REQUIRED ACTION =
Answer these questions from the tonsils passage below:
1. What does the passage give as the main function of the palatine tonsils?
2. What is the name of the surgery doctors once recommended when they believed the tonsils had no function?
3. Over how many days are antibiotics usually given for bacterial tonsillitis?

*** Opening PASSAGE ***

What Are Tonsils and What Are They For?
What are tonsils and what are they for?
The main function of the tonsils (palatine tonsils) is to produce antibodies to fight disease-causing microorganisms, acting as great allies of the immune system.
They are extremely rich in lymphocytes (cells that act to defend the body) and are located in a strategic position (between the mouth, nose, and throat). Therefore, the tonsils come into direct contact with the microorganisms that invade the body through the air or through food.
By developing antibodies to fight specific microorganisms, it makes the body able to defend itself quickly. It creates immunity if it is attacked by the same virus or bacteria next time. Tonsils are a body of defense of extreme importance in the human body. They are one of the first barriers of our organism against aggressions of the environmental system.
Because of their prime but at the same time vulnerable location, the tonsils are frequently contaminated and inflammation and infections are quite common, especially in children.
For a long time, it was believed that the tonsils had no function in the body and therefore, doctors recommended their removal by means of a simple surgery (tonsillectomy).
Today, knowing the immune function of our palatine tonsils, the recommendation to remove them is only with more severe cases. For example, when they are very large (hyperplasia) and interfere with breathing and feeding, chronic halitosis or acute and very frequent bacterial infections.
Tonsillitis is an inflammation of the tonsils. Because of their location, the tonsils are vulnerable as the target of viruses and bacteria – and in an attempt to combat them, the body triggers an inflammatory process. The tonsils swell and, in cases caused by a bacterial infection, can even get pus.
Signs and symptoms
– Throat irritation
– Difficulty swallowing
– Enlarged ganglia in the region of the mandible and neck
– Bad breath
– Neck stiffness
– Pus in the tonsils
– Tonsillitis, especially of the viral type, is more common in children
– Gastroesophageal reflux
– Smoking and passive smoking
– Air-conditioned rooms
– Agglomerations in enclosed and non-ventilated places
– Tendons and size of the tonsils (some tonsils, usually bulky, are more susceptible to infections).
Since bacteria and viruses trigger tonsillitis, hygiene measures are important. These include washing hands frequently and not sharing cutlery and glasses with people with symptoms of flu, cold and other infections.
Doctors also advise staying away from cigarette smoke, avoiding sudden changes in temperature, and enclosed and crowded places, especially during the winter.
In situations of viral tonsillitis, ENTs give anti-inflammatories, analgesics, and antipyretics to relieve pain, fever, and other discomforts. In cases of bacterial tonsillitis, antibiotics come on the scene, usually, over 10 days. Keep in mind, the doses of the drugs should never be interrupted without medical authorization, although the condition improves significantly early in the treatment.
Inappropriate use or abuse of this type of medication leads to bacterial resistance. Therefore, you have to proceed with medical guidance and finish all antibiotics.
In some circumstances, the high recurrence of tonsillitis episodes (in childhood or adulthood) causes specialists to opt for a prophylactic procedure: surgical removal of the tonsils.

*** Closing PASSAGE ***
*** Opening RECORDS PROVIDED ***

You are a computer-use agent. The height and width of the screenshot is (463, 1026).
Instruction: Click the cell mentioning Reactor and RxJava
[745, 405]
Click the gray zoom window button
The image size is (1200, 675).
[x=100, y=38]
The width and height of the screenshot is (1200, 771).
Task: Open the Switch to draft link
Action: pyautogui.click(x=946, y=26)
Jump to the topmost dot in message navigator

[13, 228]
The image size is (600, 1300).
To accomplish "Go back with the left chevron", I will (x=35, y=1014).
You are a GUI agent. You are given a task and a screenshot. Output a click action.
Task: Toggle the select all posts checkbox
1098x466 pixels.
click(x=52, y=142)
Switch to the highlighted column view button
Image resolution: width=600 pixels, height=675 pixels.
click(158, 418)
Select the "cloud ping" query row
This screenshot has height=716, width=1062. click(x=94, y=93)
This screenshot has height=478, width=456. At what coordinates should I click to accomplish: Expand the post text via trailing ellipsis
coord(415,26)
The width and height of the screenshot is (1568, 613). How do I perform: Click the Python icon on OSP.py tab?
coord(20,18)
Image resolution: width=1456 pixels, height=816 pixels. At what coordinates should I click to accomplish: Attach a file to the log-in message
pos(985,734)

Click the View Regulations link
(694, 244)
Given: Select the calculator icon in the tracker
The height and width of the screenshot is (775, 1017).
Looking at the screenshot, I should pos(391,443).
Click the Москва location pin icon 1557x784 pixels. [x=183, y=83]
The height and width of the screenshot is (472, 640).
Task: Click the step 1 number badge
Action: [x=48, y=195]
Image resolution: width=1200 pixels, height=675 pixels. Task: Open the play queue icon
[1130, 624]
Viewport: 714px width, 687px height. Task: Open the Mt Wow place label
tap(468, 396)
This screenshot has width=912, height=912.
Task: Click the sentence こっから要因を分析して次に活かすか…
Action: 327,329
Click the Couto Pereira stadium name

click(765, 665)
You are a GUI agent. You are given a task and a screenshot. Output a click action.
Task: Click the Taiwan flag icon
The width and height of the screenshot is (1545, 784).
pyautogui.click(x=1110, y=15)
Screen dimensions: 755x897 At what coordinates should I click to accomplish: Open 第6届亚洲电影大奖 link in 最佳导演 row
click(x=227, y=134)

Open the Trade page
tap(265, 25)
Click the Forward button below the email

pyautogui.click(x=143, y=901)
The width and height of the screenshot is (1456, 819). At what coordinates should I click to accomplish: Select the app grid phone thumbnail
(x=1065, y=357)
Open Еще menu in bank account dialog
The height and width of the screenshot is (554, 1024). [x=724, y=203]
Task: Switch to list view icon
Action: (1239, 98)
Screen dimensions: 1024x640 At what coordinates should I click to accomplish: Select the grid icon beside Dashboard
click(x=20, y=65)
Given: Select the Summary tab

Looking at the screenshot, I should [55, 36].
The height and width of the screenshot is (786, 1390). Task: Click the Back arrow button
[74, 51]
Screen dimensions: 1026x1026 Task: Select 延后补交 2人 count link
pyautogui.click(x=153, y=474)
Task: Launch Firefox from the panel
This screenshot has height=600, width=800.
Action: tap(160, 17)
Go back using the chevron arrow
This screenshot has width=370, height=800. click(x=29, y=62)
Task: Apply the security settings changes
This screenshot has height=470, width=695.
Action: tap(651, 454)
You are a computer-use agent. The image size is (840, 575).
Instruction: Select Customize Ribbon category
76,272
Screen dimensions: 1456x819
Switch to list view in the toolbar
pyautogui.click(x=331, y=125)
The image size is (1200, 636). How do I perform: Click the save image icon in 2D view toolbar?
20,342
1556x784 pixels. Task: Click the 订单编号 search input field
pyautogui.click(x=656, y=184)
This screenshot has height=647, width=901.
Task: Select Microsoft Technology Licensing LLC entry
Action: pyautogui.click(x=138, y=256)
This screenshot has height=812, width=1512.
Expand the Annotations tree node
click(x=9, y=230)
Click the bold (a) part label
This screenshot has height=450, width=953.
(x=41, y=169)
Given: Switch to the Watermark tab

*** Closing RECORDS PROVIDED ***

EXERCISE ANSWER =
1. To produce antibodies to fight disease-causing microorganisms.
2. Tonsillectomy.
3. Usually over 10 days.